Medieval paper, a handmade product, is made with a mould which leaves an indelible imprint on the sheet of paper. This imprint includes chain lines, laid lines and watermarks which are often visible on the sheet. Extracting these features allows the identification of paper stock and gives information about chronology, localisation and movement of books and people. Most computational work for feature extraction of paper analysis has so far focused on radiography or transmitted light images. While these imaging methods provide clear visualisation for the features of interest, they are expensive and time consuming in their acquisition and not feasible for smaller institutions. However, reflected light images of medieval paper manuscripts are abundant and possibly cheaper in their acquisition. In this paper, we propose algorithms to detect and extract the laid and chain lines from reflected light images. We tackle the main drawback of reflected light images, that is, the low contrast attenuation of lines and intensity jumps due to noise and degradation, by employing the spectral total variation decomposition and develop methods for subsequent line extraction. Our results clearly demonstrate the feasibility of using reflected light images in paper analysis. This work enables the feature extraction for paper manuscripts that have otherwise not been analysed due to a lack of appropriate images. We also open the door for paper stock identification at scale.

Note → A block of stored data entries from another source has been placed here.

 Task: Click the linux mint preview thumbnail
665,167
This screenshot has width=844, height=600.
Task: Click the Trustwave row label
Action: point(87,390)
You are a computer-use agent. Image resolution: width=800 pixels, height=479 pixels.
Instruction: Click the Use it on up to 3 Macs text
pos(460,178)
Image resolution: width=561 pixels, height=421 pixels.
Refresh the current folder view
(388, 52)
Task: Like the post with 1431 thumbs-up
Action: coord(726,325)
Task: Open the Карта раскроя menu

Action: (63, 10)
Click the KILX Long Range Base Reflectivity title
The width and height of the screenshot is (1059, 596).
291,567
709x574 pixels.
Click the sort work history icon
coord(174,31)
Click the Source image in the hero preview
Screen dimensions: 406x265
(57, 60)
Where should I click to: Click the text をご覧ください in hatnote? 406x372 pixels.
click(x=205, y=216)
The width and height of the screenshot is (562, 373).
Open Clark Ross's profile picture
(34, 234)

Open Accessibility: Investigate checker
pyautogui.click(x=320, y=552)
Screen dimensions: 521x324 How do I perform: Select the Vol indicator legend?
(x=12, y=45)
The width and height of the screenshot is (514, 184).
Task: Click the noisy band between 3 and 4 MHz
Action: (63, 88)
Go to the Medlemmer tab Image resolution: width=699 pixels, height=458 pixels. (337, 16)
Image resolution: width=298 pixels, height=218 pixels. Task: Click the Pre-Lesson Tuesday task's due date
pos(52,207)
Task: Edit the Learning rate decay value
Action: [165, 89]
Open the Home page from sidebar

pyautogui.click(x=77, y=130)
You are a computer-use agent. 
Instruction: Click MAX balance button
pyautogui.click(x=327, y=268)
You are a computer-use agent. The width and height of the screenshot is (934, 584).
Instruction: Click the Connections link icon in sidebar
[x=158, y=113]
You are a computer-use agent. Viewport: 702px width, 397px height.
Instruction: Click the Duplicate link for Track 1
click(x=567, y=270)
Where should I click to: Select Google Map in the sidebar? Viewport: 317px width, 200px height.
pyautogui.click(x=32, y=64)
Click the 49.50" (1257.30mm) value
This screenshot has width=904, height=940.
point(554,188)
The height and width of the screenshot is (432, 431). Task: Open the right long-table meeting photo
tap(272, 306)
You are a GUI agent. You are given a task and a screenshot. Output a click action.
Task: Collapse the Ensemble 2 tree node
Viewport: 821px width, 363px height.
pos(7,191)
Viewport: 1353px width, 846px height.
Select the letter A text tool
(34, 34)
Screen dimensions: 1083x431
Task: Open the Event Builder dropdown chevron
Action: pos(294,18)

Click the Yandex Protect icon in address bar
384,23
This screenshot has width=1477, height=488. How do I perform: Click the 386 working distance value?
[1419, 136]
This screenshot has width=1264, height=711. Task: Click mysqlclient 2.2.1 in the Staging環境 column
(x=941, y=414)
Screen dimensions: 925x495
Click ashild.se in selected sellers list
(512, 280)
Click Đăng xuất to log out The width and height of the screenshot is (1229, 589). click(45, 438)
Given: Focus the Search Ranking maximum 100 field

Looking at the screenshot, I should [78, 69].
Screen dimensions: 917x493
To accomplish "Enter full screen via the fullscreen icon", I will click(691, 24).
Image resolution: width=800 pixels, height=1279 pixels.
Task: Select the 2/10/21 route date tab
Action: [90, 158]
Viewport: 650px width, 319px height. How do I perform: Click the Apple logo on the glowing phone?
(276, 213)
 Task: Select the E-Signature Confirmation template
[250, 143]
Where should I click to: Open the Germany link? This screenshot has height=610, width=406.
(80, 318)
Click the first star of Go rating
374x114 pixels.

If you use this code, please cite:
@article{grossmann2023extracting,
title={Extracting chain lines and laid lines from digital images of medieval paper using spectral total variation decomposition},
author={Grossmann, Tamara G and Sch{\"o}nlieb, Carola-Bibiane and Da Rold, Orietta},
journal={Heritage Science},
volume={11},
number={1},
pages={180},
year={2023},
publisher={Springer}
}
The code is written in Python using the following packages:
- numpy
- scipy
- matplotlib
- skimage
Additionally, we assume that the user obtains the TV flow solution or the spectral TV decomposition of the images prior to using this code. There are multiple codes freely available to obtain the desired data, such as from Gilboa et al. (https://guygilboa.net.technion.ac.il/2020/10/09/spectral-total-variation-color/) or from Grossmann et al. (https://github.com/TamaraGrossmann/TVspecNET).